Previous studies have shown that channel formation in the cytoplasmic membrane of Escherichia coli by colicin A and phage T5 leads to an efflux of cytoplasmic potassium and to a membrane depolarization. Here we show that upon opening of these channels, the intracellular ATP concentration is decreased to 10% of its original value in < 5 min. ATP is not found in the external medium, but is hydrolyzed in the cytoplasm into ADP and AMP. The rate of ATP hydrolysis depends on the number of channels and on their activity.
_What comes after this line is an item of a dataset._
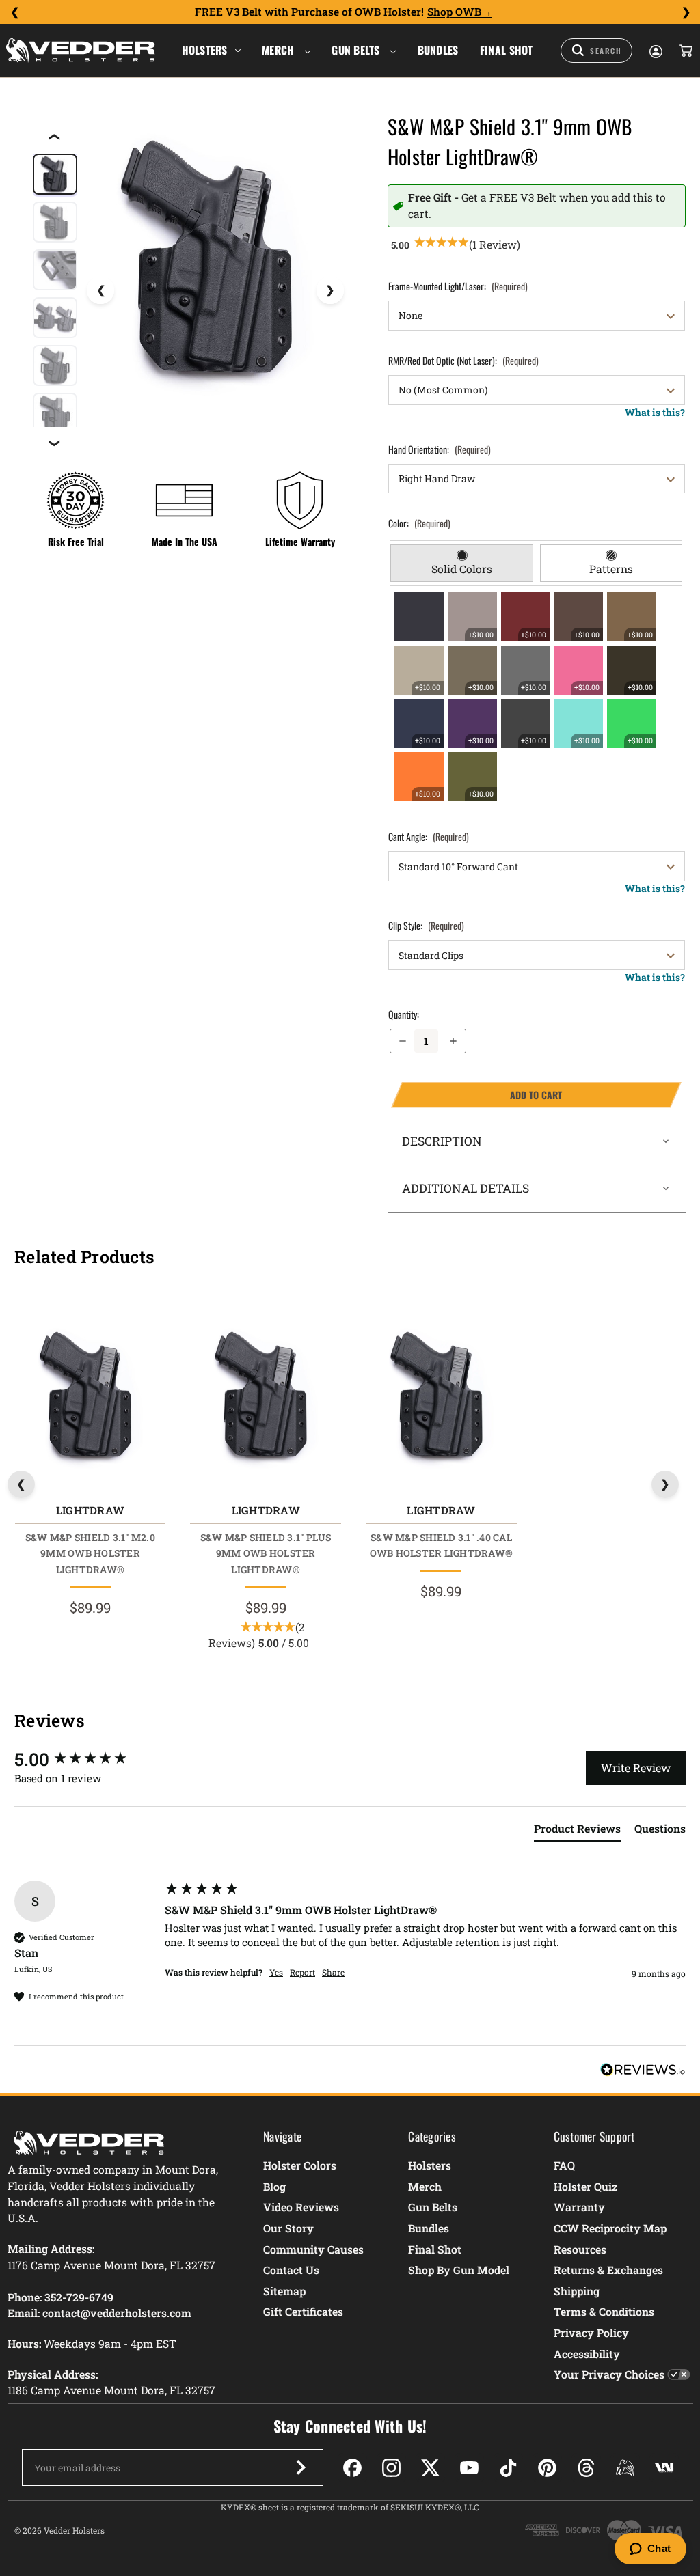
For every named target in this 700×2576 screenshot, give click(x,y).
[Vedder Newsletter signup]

ATP hydrolysis takes place if the F1F0-ATPase is absent or inhibited. Depolarization of the inner membrane is not the main cause of ATP hydrolysis. Opening of the phage and colicin channels also leads to an efflux of inorganic phosphate. Conditions that prevent the efflux of phosphate (i.e. depolarization of the cells and high external phosphate concentration) prevent ATP hydrolysis. We propose that ATP is hydrolyzed as a consequence of a shift in the ATP equilibrium due to the efflux of phosphate through the channels. The consequences for the cells of this ATP depletion are discussed.